Nous avons bien noté la volonté du Président de la République de restaurer des relations de confiance entre l’État et des collectivités fortes, avec une décentralisation aboutie, au service des citoyens. Néanmoins, pour réussir cette troisième étape de la démocratie territoriale dans un contexte budgétaire tendu, il apparaît essentiel de restaurer les capacités financières locales.

Comme chacun le sait, depuis plusieurs années, pour faire face aux compétences qui nous ont été confiées sans être pour autant financées, nous avons dû faire appel à la fiscalité locale. À titre d’exemple de ces transferts, vous me permettrez de rappeler la loi de 2001 créant l’allocation personnalisée d’autonomie, les lois de 2002 et 2004 départementalisant les services d’incendie et de secours et confiant aux départements le soin d’équilibrer leur budget, la loi de 2003 relative au transfert du RMI, devenu RSA en 2010, la loi de 2004 relative au transfert des routes nationales et des personnels chargés de l’entretien et de la restauration dans les collèges, la loi de 2005 créant la prestation de compensation du handicap.

Traduite en coût global cumulé de la compensation, cette lourde énumération représente pour le conseil général de la Gironde la somme de 390 millions d’euros pour la seule année 2011. Ce montant est supérieur à celui que nous consacrons annuellement à nos investissements.

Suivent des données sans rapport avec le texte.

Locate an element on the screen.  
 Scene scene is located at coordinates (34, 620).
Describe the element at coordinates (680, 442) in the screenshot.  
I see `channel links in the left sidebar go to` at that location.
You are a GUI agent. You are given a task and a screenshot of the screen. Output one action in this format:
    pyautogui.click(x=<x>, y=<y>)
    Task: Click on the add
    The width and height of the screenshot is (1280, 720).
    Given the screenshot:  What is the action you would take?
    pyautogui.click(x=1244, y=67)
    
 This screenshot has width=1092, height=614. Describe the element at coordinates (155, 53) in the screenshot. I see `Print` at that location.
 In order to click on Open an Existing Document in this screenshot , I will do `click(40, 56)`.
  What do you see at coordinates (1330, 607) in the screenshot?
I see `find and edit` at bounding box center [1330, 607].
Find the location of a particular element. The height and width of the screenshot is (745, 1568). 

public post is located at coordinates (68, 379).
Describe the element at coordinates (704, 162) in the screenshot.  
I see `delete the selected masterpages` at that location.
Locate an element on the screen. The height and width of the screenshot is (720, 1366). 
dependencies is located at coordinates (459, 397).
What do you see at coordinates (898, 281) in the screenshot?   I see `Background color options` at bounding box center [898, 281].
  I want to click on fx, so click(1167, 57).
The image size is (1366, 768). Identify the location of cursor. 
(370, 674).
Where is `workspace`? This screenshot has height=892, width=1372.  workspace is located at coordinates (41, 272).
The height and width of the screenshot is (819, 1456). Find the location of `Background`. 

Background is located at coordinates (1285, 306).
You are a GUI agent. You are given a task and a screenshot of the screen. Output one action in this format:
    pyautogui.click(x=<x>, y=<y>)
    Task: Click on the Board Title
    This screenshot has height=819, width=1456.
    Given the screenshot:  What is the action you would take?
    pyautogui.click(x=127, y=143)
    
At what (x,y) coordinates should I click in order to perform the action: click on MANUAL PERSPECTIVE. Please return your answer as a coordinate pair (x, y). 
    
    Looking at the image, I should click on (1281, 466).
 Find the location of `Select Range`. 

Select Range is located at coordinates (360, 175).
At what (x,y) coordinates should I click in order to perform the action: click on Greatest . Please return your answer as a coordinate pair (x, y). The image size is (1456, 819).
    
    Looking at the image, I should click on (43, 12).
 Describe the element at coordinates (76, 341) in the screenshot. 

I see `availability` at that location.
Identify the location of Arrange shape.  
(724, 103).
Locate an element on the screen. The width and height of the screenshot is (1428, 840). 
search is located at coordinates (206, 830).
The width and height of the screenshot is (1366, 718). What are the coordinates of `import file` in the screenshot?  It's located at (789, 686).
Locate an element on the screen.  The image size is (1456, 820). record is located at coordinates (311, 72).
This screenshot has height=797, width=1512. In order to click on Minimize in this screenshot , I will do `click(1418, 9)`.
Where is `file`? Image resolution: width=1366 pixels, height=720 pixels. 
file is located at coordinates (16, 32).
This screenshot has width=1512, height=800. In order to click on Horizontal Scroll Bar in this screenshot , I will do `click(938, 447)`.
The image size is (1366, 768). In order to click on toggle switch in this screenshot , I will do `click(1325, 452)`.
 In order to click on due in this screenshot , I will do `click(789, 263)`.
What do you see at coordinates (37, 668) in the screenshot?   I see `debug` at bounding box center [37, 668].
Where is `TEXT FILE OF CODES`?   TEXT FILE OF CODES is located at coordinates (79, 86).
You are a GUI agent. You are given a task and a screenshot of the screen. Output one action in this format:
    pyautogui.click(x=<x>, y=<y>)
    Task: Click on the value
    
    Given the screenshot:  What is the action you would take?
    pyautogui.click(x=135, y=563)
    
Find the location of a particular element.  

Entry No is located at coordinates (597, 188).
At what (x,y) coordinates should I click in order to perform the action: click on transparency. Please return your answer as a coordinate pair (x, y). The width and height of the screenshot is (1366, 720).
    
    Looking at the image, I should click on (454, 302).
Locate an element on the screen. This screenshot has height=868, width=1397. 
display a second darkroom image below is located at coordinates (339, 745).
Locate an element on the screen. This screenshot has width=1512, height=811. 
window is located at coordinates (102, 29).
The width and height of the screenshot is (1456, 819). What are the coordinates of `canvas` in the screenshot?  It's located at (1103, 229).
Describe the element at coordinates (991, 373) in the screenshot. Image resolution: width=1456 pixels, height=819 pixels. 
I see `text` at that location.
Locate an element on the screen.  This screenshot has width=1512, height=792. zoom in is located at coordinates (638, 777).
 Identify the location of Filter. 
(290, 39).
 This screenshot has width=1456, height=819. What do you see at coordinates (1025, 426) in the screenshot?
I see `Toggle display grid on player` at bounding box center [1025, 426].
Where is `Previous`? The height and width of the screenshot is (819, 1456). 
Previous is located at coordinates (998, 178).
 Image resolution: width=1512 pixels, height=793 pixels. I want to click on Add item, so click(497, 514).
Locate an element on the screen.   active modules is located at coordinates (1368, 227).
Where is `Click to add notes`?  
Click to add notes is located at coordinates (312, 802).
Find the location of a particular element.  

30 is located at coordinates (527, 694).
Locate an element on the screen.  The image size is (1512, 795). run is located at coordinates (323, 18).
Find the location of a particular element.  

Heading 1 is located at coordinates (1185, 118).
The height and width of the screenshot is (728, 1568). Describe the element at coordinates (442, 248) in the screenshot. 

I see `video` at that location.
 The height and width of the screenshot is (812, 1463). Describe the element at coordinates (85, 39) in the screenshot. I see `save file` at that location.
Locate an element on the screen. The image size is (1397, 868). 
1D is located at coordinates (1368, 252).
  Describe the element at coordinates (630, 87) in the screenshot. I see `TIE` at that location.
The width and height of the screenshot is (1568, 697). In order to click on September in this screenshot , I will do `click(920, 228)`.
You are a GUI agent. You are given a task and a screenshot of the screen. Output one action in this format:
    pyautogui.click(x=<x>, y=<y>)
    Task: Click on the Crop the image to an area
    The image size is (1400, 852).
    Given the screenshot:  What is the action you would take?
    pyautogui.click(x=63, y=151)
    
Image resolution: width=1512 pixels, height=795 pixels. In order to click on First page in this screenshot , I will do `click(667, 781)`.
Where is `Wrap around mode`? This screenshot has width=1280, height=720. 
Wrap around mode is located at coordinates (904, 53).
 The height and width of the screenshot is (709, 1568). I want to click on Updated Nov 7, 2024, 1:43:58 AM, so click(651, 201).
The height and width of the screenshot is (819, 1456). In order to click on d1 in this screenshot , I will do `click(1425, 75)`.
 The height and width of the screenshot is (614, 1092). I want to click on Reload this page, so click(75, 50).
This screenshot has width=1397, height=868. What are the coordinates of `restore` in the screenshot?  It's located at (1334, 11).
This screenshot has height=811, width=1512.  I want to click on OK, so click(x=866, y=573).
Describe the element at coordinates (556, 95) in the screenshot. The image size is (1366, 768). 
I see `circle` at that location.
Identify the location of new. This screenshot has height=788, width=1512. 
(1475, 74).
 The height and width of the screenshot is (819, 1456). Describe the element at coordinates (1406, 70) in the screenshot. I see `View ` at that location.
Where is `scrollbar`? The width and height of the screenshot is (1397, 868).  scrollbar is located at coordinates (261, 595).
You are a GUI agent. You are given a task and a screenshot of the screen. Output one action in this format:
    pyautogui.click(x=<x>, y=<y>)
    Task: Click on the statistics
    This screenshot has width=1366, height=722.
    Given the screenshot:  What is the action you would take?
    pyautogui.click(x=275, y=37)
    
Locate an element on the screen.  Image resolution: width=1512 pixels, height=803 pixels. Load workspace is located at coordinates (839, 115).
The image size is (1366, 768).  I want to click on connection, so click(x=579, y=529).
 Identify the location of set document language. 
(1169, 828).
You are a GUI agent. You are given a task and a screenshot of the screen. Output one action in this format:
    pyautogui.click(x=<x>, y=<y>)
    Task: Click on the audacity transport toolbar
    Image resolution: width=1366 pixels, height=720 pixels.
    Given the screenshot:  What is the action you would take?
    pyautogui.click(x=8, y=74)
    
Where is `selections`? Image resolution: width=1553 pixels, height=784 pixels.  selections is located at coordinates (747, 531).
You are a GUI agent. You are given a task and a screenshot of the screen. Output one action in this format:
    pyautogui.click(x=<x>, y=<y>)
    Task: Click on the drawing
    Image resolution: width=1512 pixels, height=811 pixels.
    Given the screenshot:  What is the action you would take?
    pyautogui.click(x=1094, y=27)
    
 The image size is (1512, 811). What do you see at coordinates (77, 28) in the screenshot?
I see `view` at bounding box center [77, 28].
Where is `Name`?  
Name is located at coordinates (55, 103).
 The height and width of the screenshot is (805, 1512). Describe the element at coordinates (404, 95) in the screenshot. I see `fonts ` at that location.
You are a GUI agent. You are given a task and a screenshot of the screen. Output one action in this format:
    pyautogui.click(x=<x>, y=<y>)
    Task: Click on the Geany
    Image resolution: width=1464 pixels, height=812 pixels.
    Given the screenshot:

Vous le savez, madame la ministre, cette politique d’accompagnement qui s’adresse aux plus vulnérables constitue le socle de notre pacte social républicain. Mon propos n’est pas de la remettre en question, mais elle concerne des dépenses soumises à une évolution soutenue : entre 2008 et 2011, le coût des trois allocations individuelles de solidarité a progressé de 31 %.

Cette évolution est par nature impossible à maîtriser. Elle est aussi de plus en plus difficile à supporter si on lui ajoute les conséquences négatives de la réforme fiscale imposée par le gouvernement précédent, qui ampute considérablement notre autonomie financière. C’est ainsi que, en Gironde, notre liberté de décision en matière de mobilisation de ressources est passée à moins de 17 %, contre plus de 37 % auparavant.

Dans de nombreux départements, cette situation se traduit par une équation budgétaire d’une limpidité inquiétante : le rythme d’augmentation de ces allocations de solidarité nationale est constamment plus élevé que celui des recettes pérennes de la fiscalité et des compensations.

Dans un tel contexte d’effet de ciseaux budgétaire, l’alternative est simple : soit l’État transfère une nouvelle ressource pérenne ou indexée pour financer ces allocations, soit il les prend à sa charge, au nom de la solidarité nationale et de l’égalité des bénéficiaires, indépendamment de la diversité de fragilité financière des départements.

J’ajoute que ces derniers engagent par ailleurs des dépenses non obligatoires de solidarité et de péréquation territoriale, qu’il serait particulièrement hasardeux de considérer comme des variables d’ajustement au lendemain d’élections présidentielle et législatives ayant révélé les inquiétudes et le désarroi d’un monde rural que les conseils généraux tiennent à bout de bras depuis que l’on a renoncé à toute politique rurale et d’aménagement du territoire sur le plan national.

Dès lors, madame la ministre, une question se pose : quelle est la solution pour boucler un budget constitué de dépenses qui augmentent fortement sans pouvoir être maîtrisées et de recettes qu’il n’est plus possible de faire évoluer suffisamment pour couvrir les dépenses ?

Sachez que nous sommes déterminés à réussir avec vous un nouvel acte fort de la décentralisation : l’approfondissement du rôle et des compétences du département, lequel doit être au service des citoyens qui y vivent.

(M. Thierry Foucaud remplace M. Jean-Claude Carle au fauteuil de la présidence.)